Unicode vs Non-Unicode in SQL Server — Developer’s Complete Guide

Unicode vs Non-Unicode in SQL Server — Developer’s Complete Guide
Developer Guide — SQL Server

Unicode vs Non-Unicode
in SQL Server
A Developer’s Complete Reference

Data type mismatches between Unicode and non-Unicode columns are behind some of the most common and costly SQL Server performance problems. This guide explains the difference, the traps, and the fixes.

// 11 min read // SQL Server // SSIS // Performance

SQL Server stores text in two completely different ways depending on whether the column is defined as a Unicode or non-Unicode type. The gap between these two approaches is not just about character capacity — it affects storage size, query plan selection, index utilization, interface compatibility, and the behavior of your entire data integration pipeline.

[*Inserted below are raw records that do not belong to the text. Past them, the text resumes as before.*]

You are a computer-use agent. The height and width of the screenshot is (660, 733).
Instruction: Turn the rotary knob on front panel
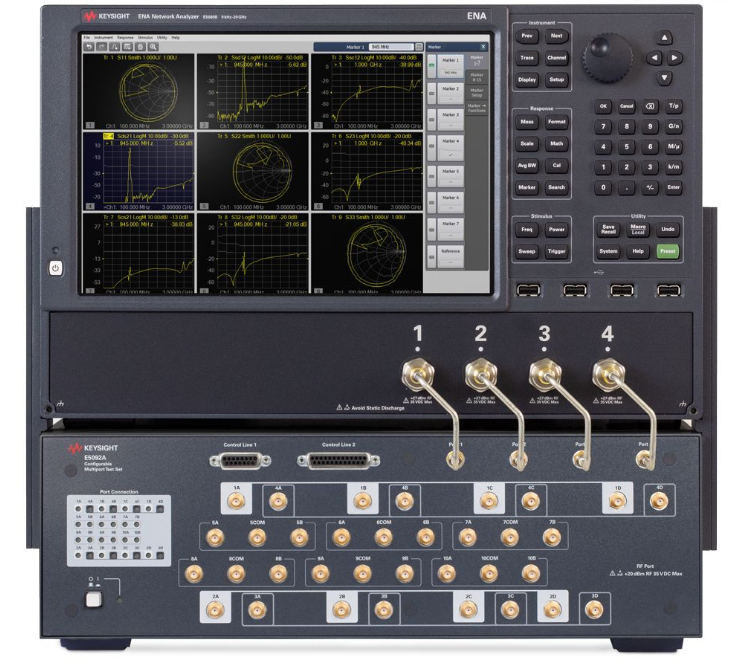point(603,48)
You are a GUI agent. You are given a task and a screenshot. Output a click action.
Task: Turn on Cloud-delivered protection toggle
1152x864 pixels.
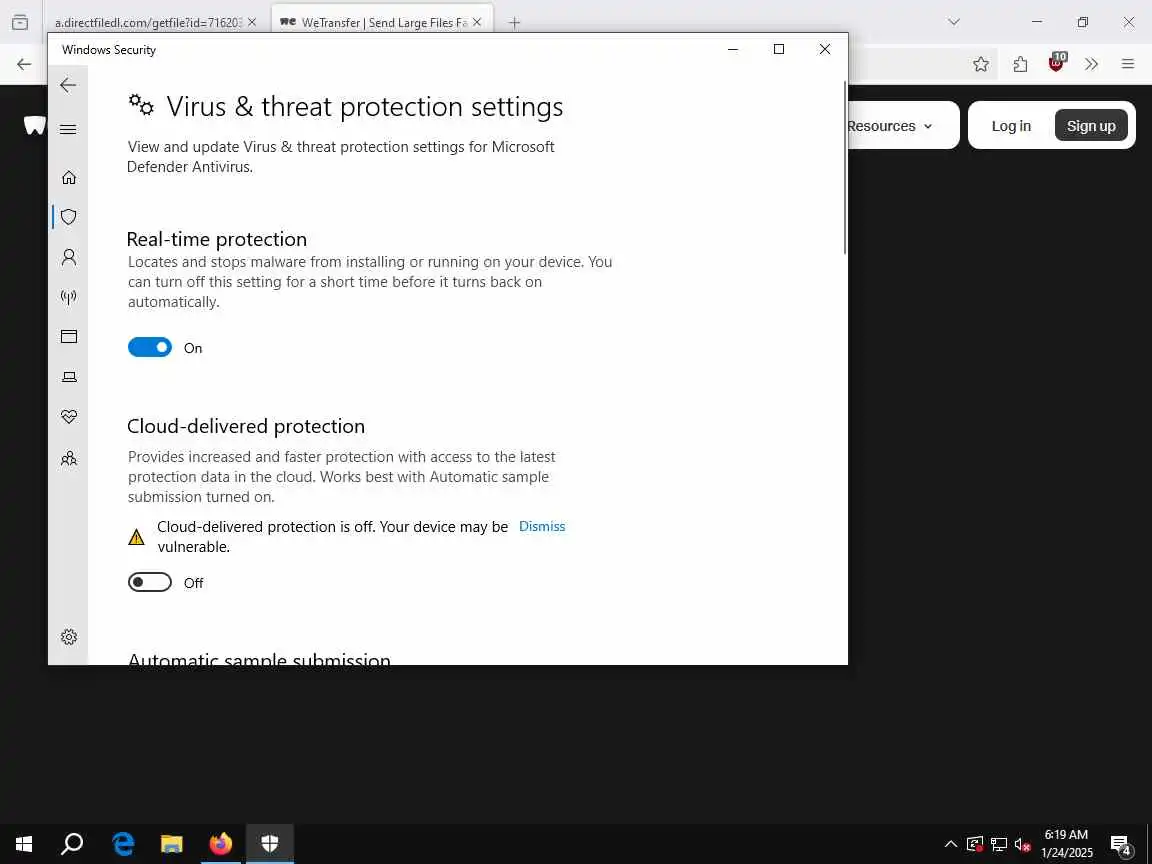point(150,582)
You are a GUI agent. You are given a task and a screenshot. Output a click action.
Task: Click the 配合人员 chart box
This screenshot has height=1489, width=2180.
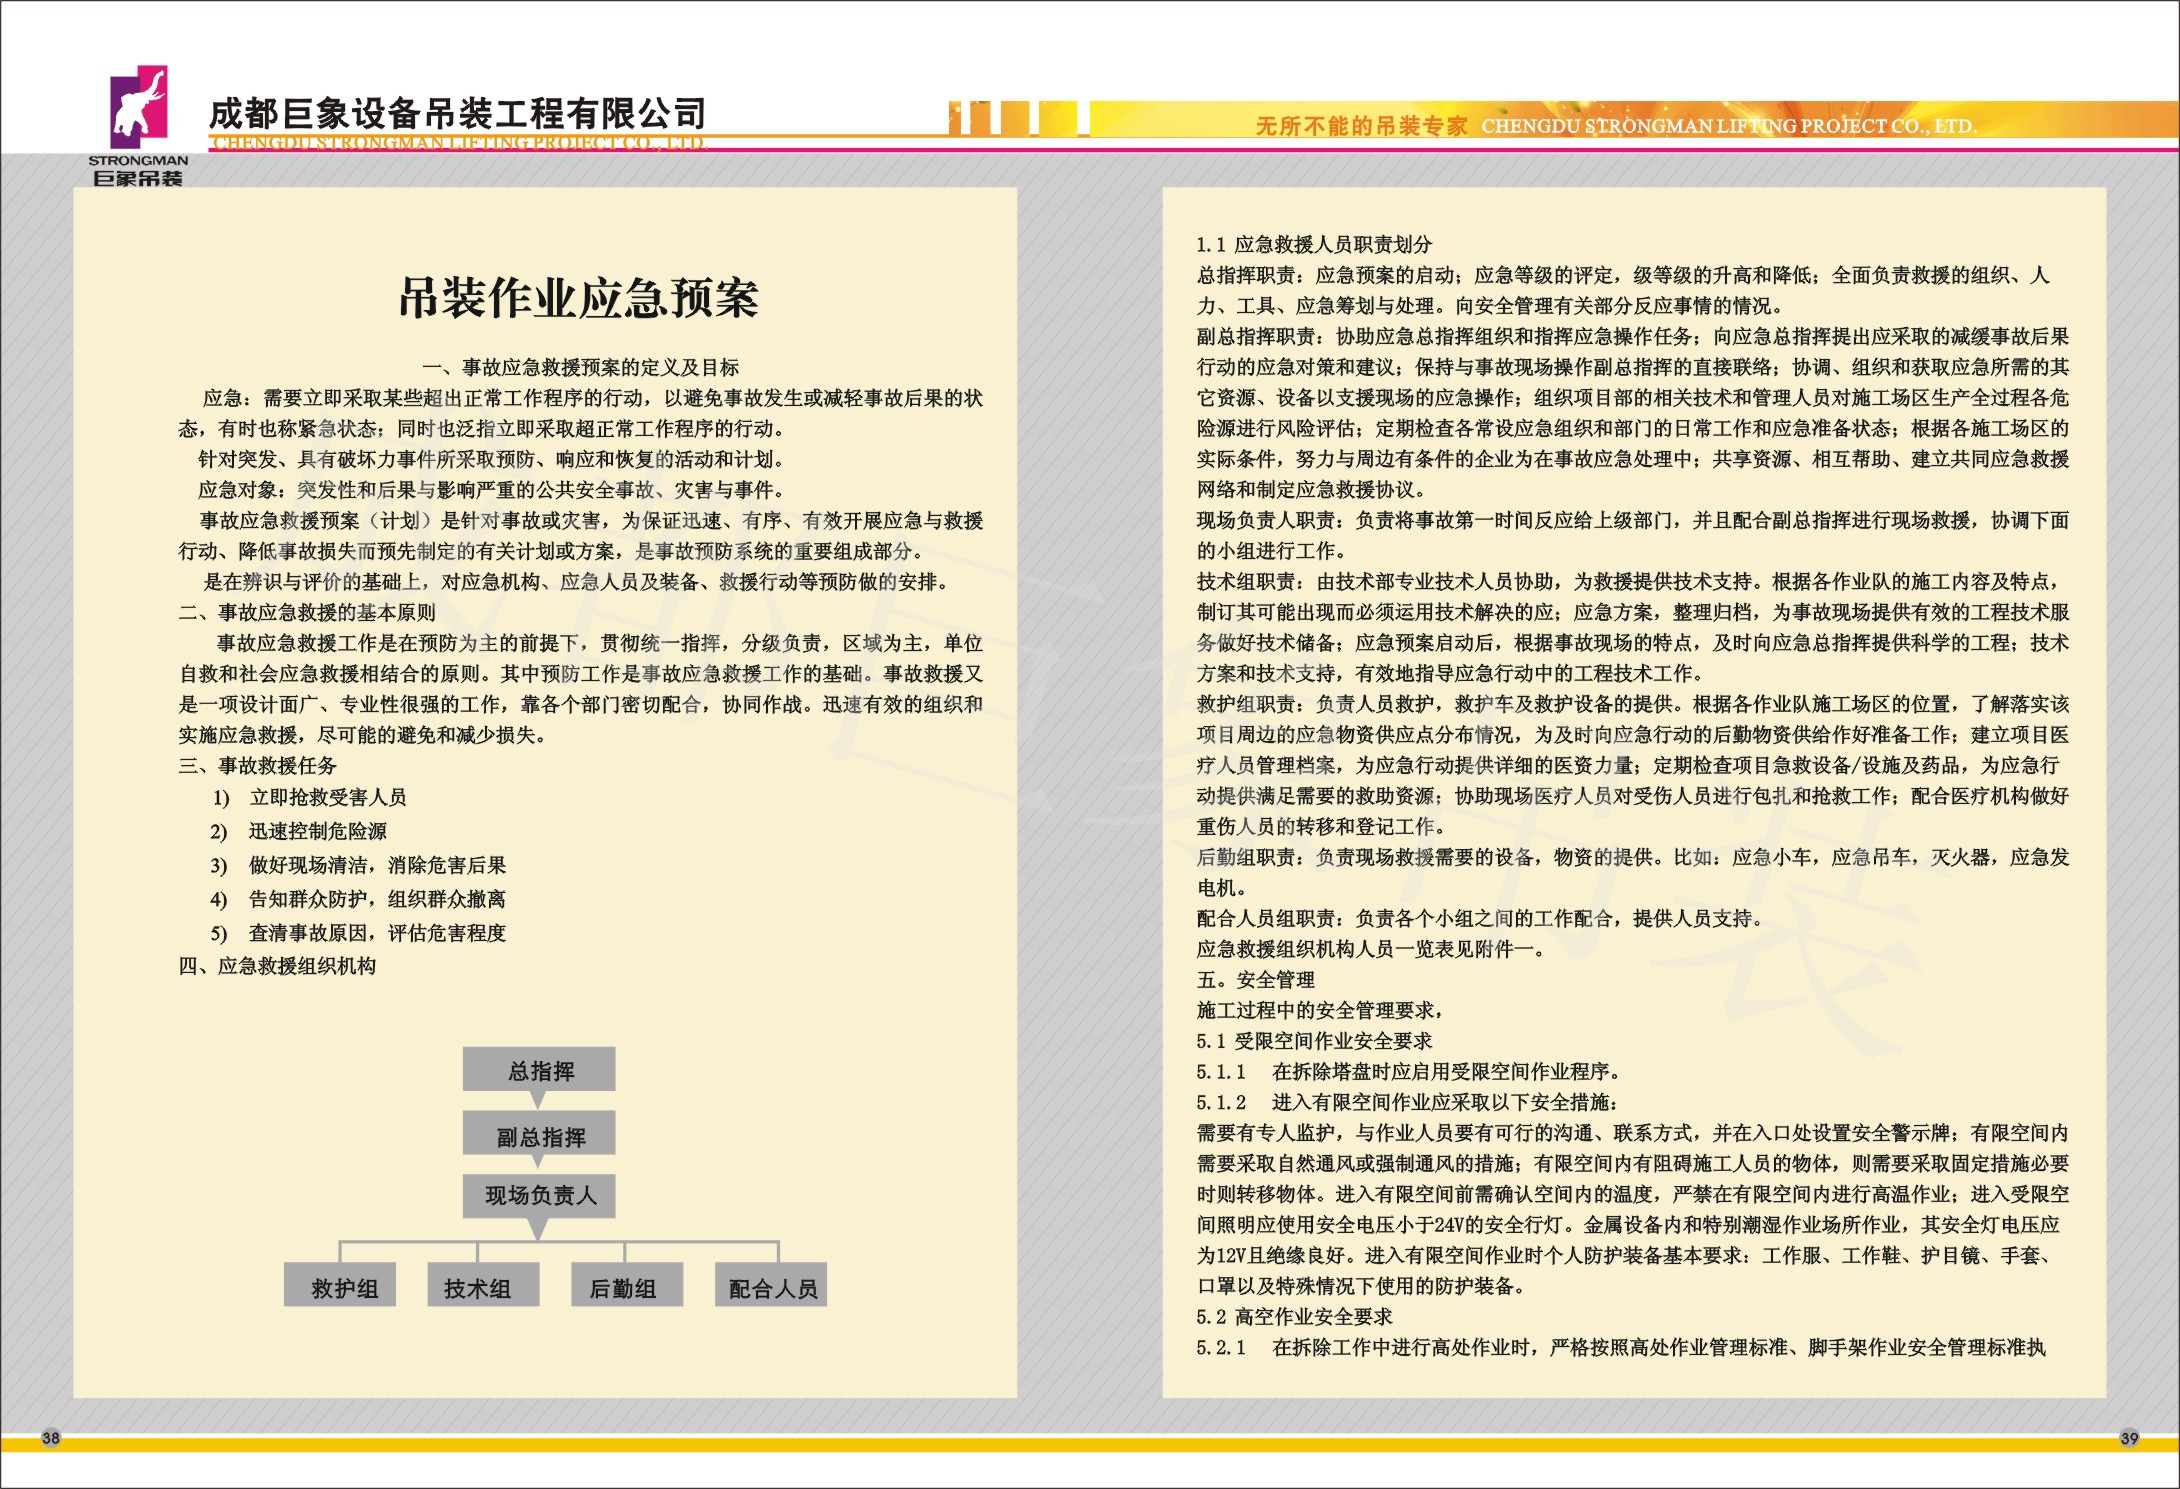(x=771, y=1287)
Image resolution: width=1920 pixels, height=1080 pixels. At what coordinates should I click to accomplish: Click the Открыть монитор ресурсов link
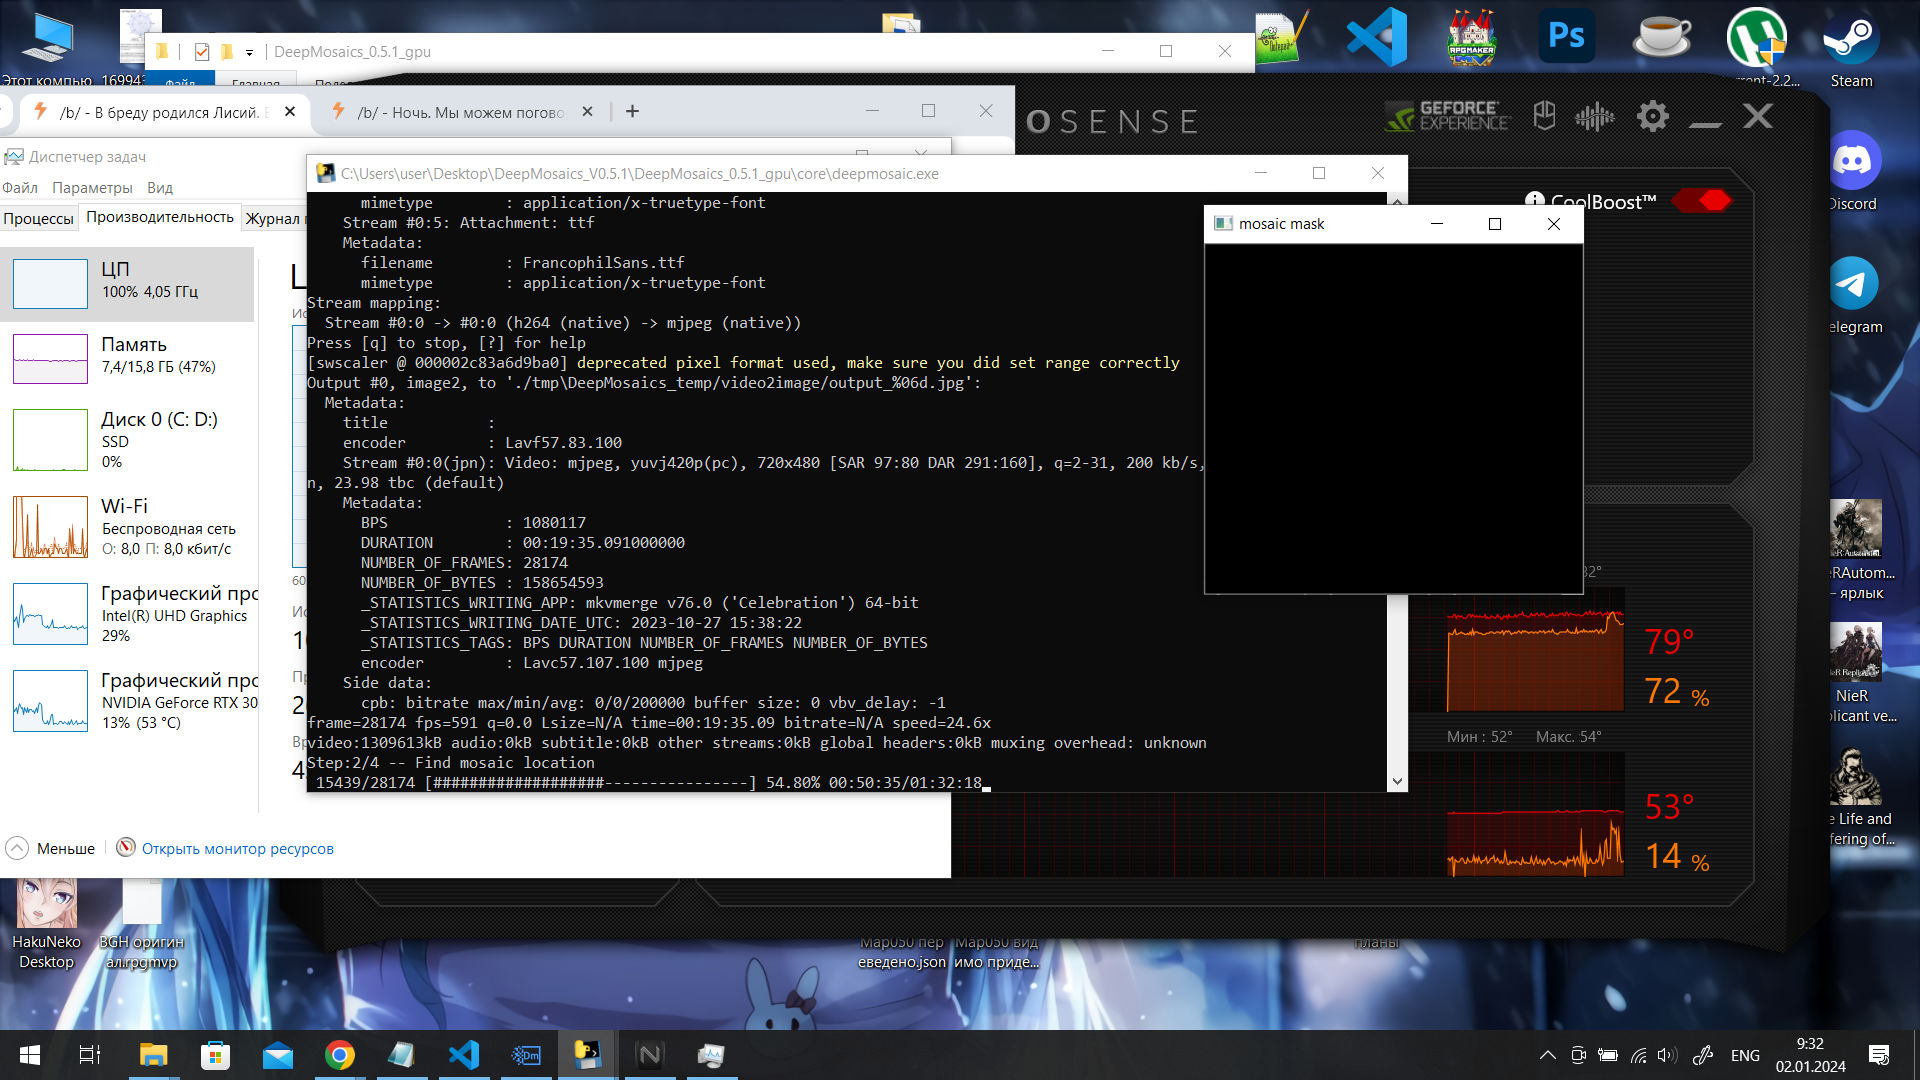point(237,848)
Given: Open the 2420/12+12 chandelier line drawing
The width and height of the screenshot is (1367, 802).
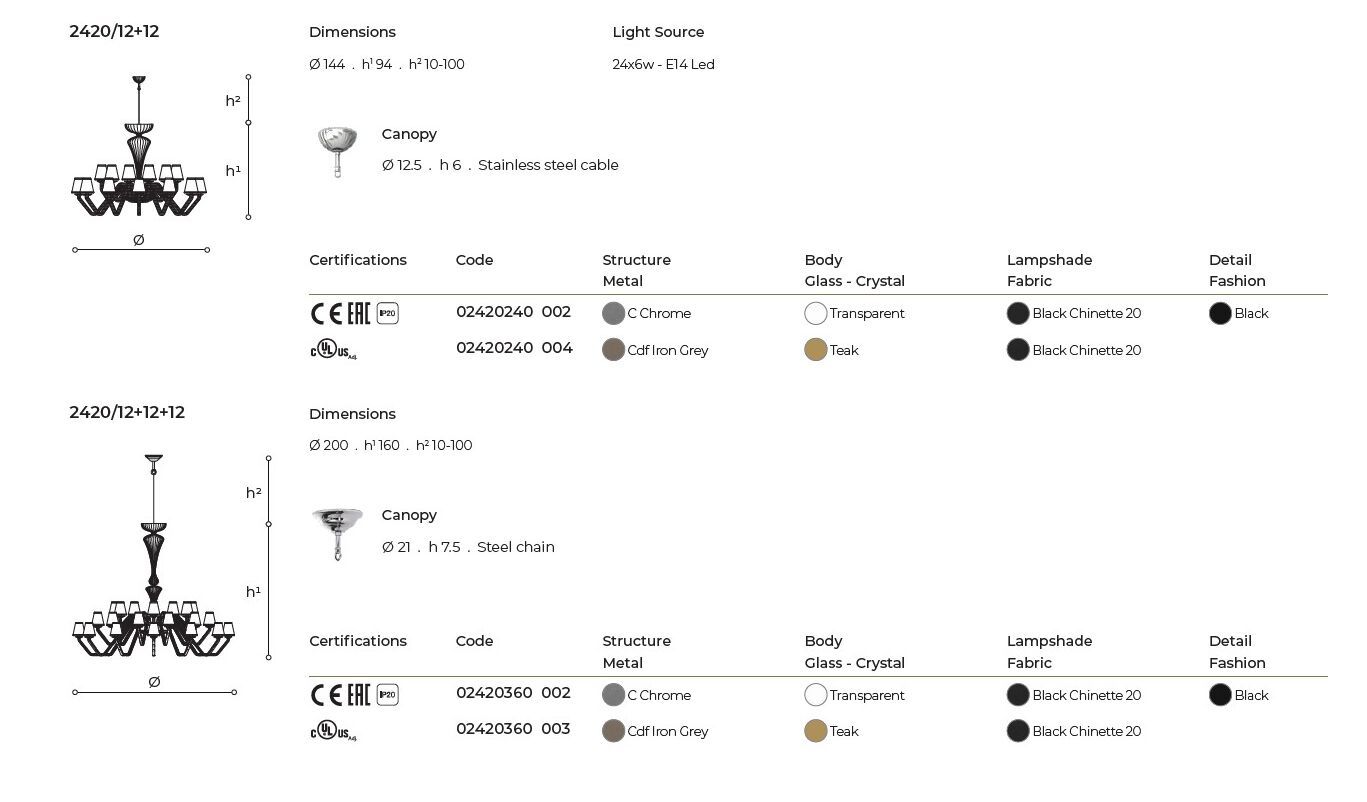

Developers who do not understand this distinction often introduce performance bugs that only manifest at scale — slow queries that run fine on small tables but become painfully expensive as data grows. This guide makes the distinction concrete with real examples.

1. Why Encoding Matters Inside SQL Server

When you store the string “Hyderabad” in a SQL Server column, the database does not store the letters — it stores numbers. The encoding determines which numbers. A non-Unicode column stores one byte per character using the database’s configured code page. A Unicode column stores two bytes per character using UTF-16 encoding.

For English text, both systems produce readable results — but they are storing fundamentally different byte sequences. When you mix these two types in queries, joins, or comparisons, SQL Server has to resolve the mismatch — and that resolution has real performance costs.

SQL Server uses UTF-16 LE (Little Endian) encoding for all Unicode string storage — the same encoding used internally by the Windows operating system and the .NET runtime. This means nvarchar columns store exactly 2 bytes per BMP character and 4 bytes for supplementary characters outside the Basic Multilingual Plane.

2. Complete Unicode vs Non-Unicode Data Type Reference

Data TypeUnicode?LengthStorageMax SizeStatus
char(n)Non-UnicodeFixed1 byte/char8,000 bytesActive
varchar(n)Non-UnicodeVariable1 byte/char8,000 bytesActive
varchar(max)Non-UnicodeVariable1 byte/char2 GBActive
textNon-UnicodeVariable1 byte/char2 GB⚠ Deprecated
nchar(n)UnicodeFixed2 bytes/char8,000 bytesActive
nvarchar(n)UnicodeVariable2 bytes/char8,000 bytesActive
nvarchar(max)UnicodeVariable2 bytes/char2 GBActive
ntextUnicodeVariable2 bytes/char2 GB⚠ Deprecated

The “n” prefix in nvarchar and nchar stands for National Character — terminology borrowed directly from the ISO/IEC SQL standard. It signals Unicode storage. The deprecated types (text and ntext) should not be used in new code — use varchar(max) and nvarchar(max) instead.

3. nvarchar vs varchar — The Practical Decision

The core question every database designer faces is: when should a column be nvarchar versus varchar? The answer depends on three factors: what characters the data actually contains, where the data comes from, and how much storage you can afford.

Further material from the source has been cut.